CMIMI: LLMs can monitor AI software after deployment

BOSTON -- Large language models (LLMs) can monitor and validate commercial AI algorithms after deployment, according to a Tuesday presentation at the Conference on Machine Intelligence in Medical Imaging (CMIMI).

The results show the potential for an automated method for postdeployment monitoring of AI models, said Theo Dapamede, MD, PhD, of Emory University.

He presented the research at CMIMI 2024, held this week by the Society for Imaging Informatics in Medicine (SIIM).

Theo Dapamede, MD, PhD.Theo Dapamede, MD, PhD.

With AI models, performance can drift over time. However, it’s a challenge to evaluate ongoing performance over a large number of cases, according to Dapamede.

In 2023, Emory deployed commercial AI triage algorithms for CT pulmonary embolism (PE) and intracranial hemorrhage (ICH). In an effort to utilize an LLM to assess the postdeployment performance of the PE and ICH algorithms, the researchers first identified 8,966 CT PE exams and 14,637 noncontrast head CT studies performed between April and October 2023.

They then used a previously validated and locally deployed instance of the Llama3 8B LLM to extract ground-truth labels associated with PE and ICH from the radiology reports and compare those results with the performance data published in clearance documents filed with the U.S. Food and Drug Administration (FDA).

Overall, the algorithms yielded an aggregate of 93% sensitivity and 92.3% specificity on the Emory imaging studies.

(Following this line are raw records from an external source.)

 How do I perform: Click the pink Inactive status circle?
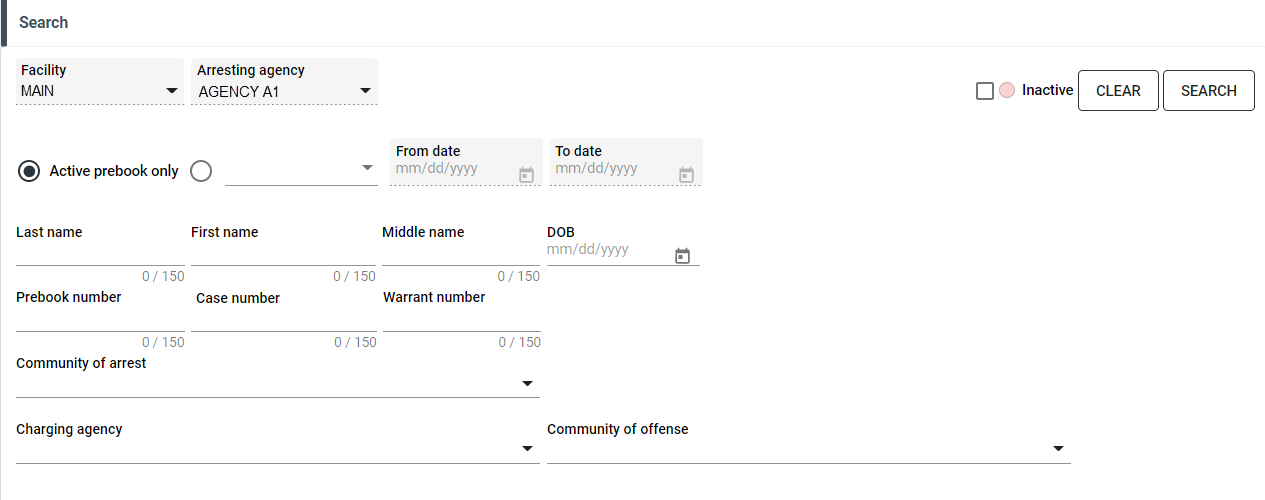[1007, 90]
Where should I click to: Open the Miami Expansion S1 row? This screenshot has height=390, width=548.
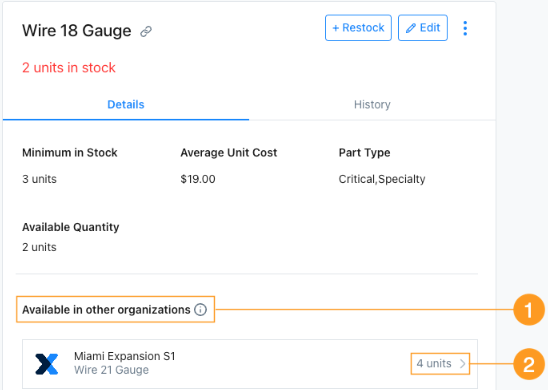[250, 364]
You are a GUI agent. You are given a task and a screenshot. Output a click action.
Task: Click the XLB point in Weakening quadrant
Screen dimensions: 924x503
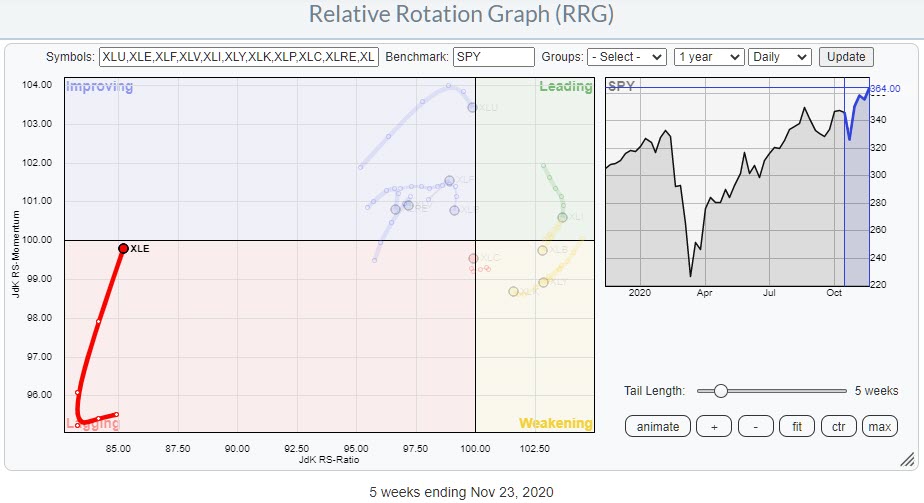coord(542,250)
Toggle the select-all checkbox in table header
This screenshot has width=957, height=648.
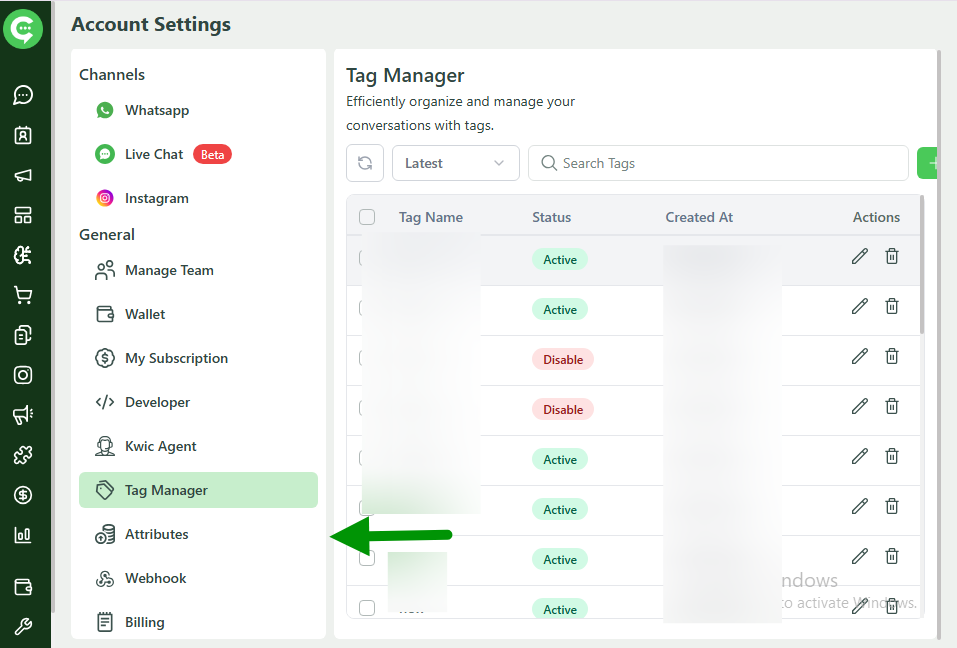[367, 217]
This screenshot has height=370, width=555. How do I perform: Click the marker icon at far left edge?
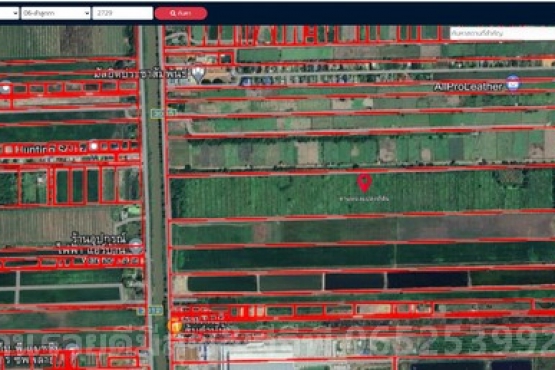(5, 87)
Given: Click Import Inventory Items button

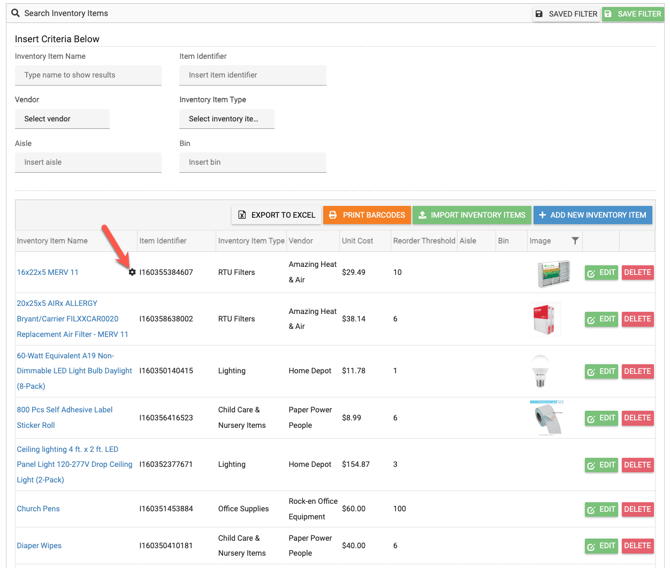Looking at the screenshot, I should point(471,215).
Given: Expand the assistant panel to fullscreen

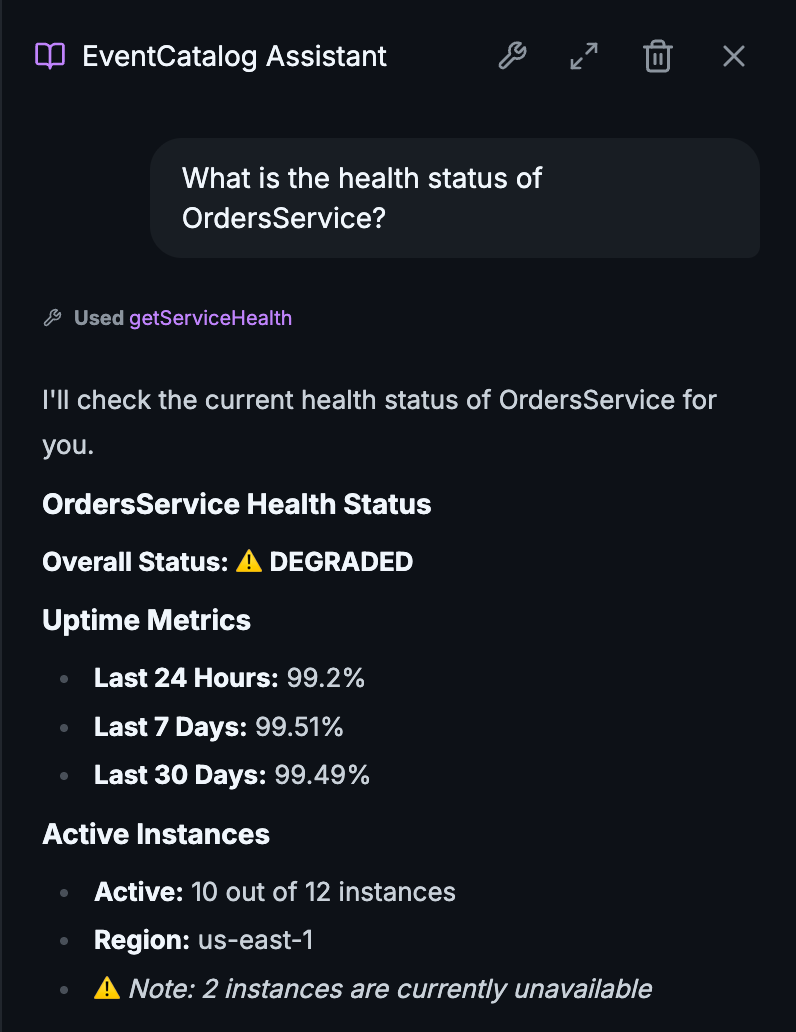Looking at the screenshot, I should pyautogui.click(x=584, y=56).
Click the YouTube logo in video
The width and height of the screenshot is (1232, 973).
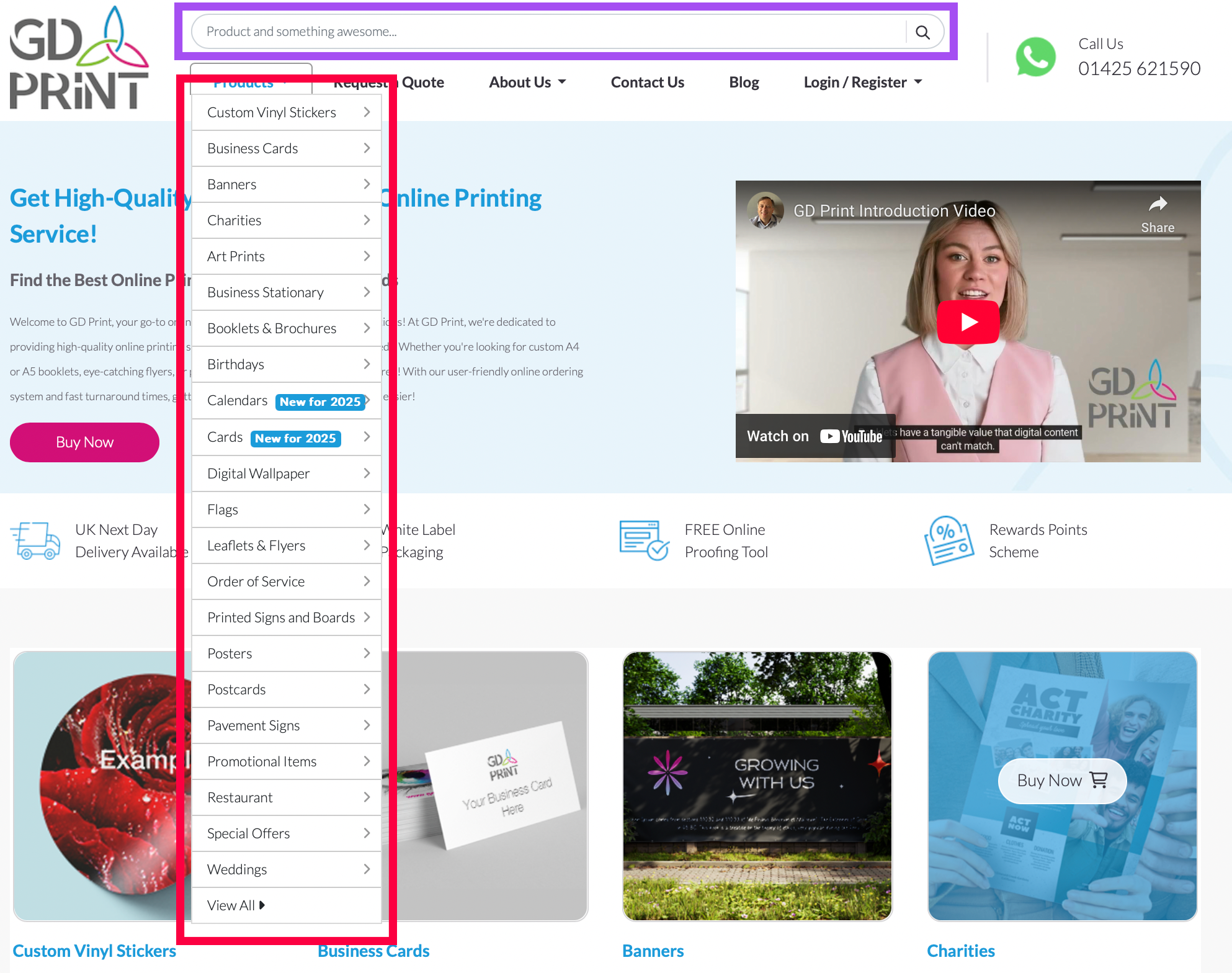coord(851,436)
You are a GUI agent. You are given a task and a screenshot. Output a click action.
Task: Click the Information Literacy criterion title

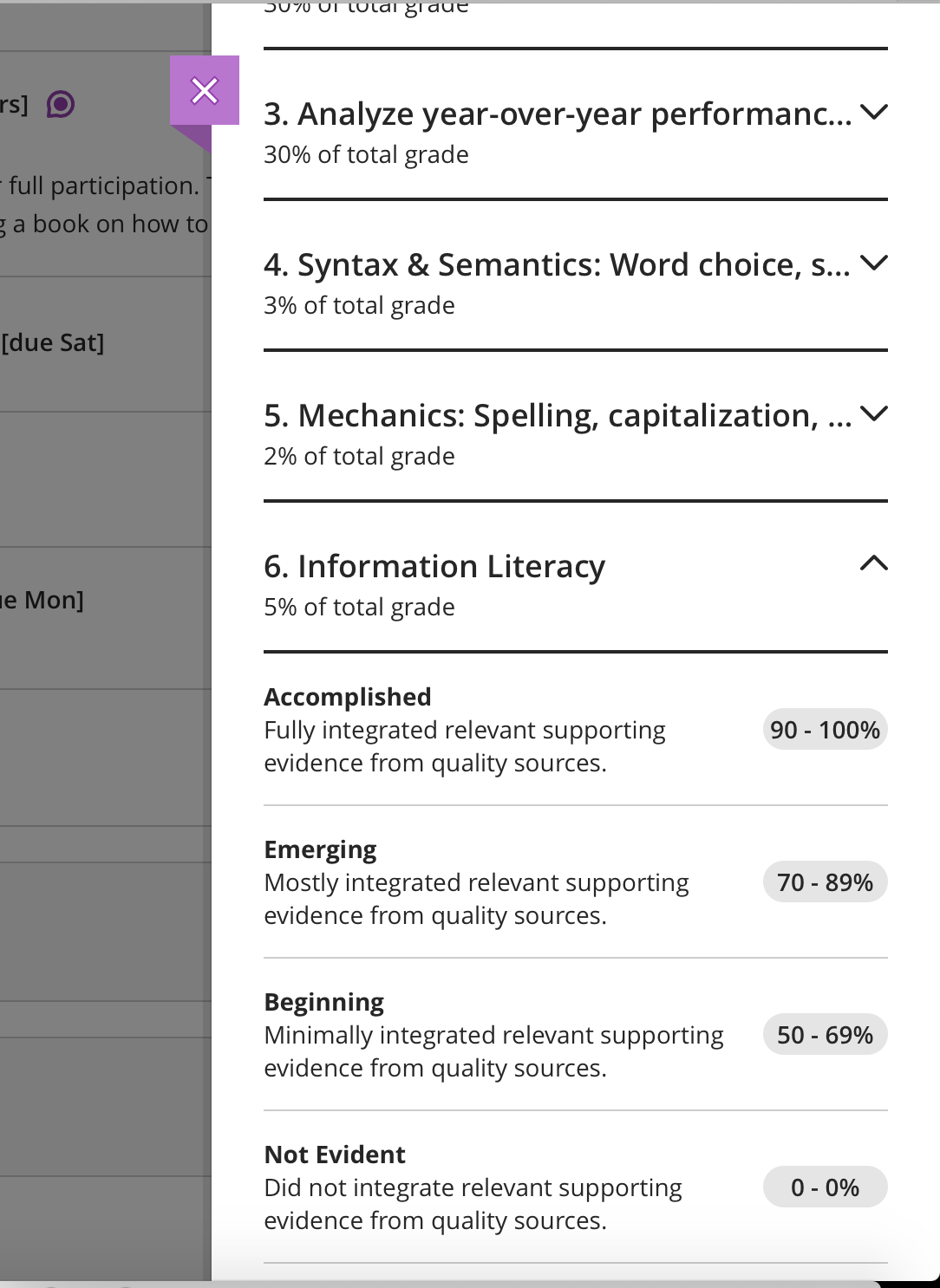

Postdeployment performance of AI algorithms
PE model (results in FDA clearance documents) PE model (after deployment) ICH model (results in FDA clearance documents). ICH model (after deployment)
Sensitivity 93% 80.3% 93.6% 92.2%
Specificity 93.7% 98% 92.3% 90.3%

Delving further into the results, the researchers found that the algorithms demonstrated equitable performance across patient race, ethnicity, age, and sex subgroups. They also discovered, however, that both the PE (77% sensitivity) and ICH (87.4% sensitivity) AI models performed worse on outpatient exams in comparison with emergency and inpatient studies.

However, outpatient studies are where AI models could yield the most benefits, so more research is needed to understand these findings, Dapamede said. Reader studies are also needed to understand model failure modes and potential confounders, according to the researchers.